Esse movimento, coordenado pelo Delibera Brasil, assegura que as propostas da floresta cheguem à Blue Zone, reforçando o papel da escuta e do diálogo na construção de políticas climáticas eficazes.
Saúde, água e justiça na pauta global
A importância das discussões desta COP reside na sua capacidade de integrar setores que antes eram secundários na agenda climática:
- Água no centro da crise climática
A Agência Nacional de Águas e Saneamento Básico (ANA), representada por sua diretora-presidente, Veronica Sánchez, levará a mensagem de que a água é o principal vetor dos impactos das mudanças climáticas. A participação da ANA focará:
- Apresentação do Roteiro da Água e do Plano Regional de Ação para Restauração de Ecossistemas.
- Integração da agenda da água com a transição energética, segurança alimentar, biodiversidade e saúde pública.
- Posicionamento do Brasil como referência no uso de soluções baseadas na natureza (reúso e infraestrutura verde).
- A saúde como estratégia climática
A AstraZeneca trará novos dados sobre a interconexão entre saúde e clima, defendendo que o combate às Doenças Crônicas Não Transmissíveis (DCNTs) é uma estratégia de mitigação. A empresa apresentará um estudo que estima o potencial de evitar a emissão de 1.500 toneladas de CO2 em 25 anos, por meio da distribuição gratuita de medicamentos para diabetes tipo 2 via Programa Farmácia Popular. Isso se deve ao fato de que o tratamento precoce diminui a progressão para doença renal crônica e o subsequente uso de diálise, um procedimento com alto consumo de recursos.

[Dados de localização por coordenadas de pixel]
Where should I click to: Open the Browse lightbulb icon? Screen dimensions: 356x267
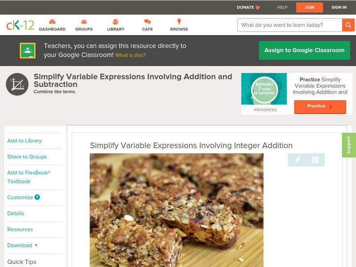point(179,21)
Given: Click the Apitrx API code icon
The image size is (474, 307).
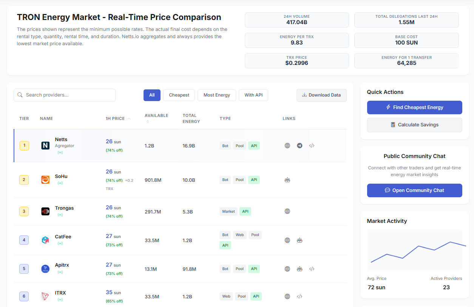Looking at the screenshot, I should [x=312, y=269].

▶ _EXERCÍCIO PROPOSTO_
Responda, com base no texto em estudo:
1. Que entidade coordena o movimento que leva as propostas da floresta à Blue Zone?
2. Quem representará a Agência Nacional de Águas e Saneamento Básico (ANA), e em qual cargo?
3. Quantas toneladas de CO2 o estudo da AstraZeneca estima que podem deixar de ser emitidas, e em que prazo?

▶ _RESOLUÇÃO DO EXERCÍCIO_
1. O Delibera Brasil.
2. Veronica Sánchez, diretora-presidente da ANA.
3. 1.500 toneladas de CO2, em 25 anos.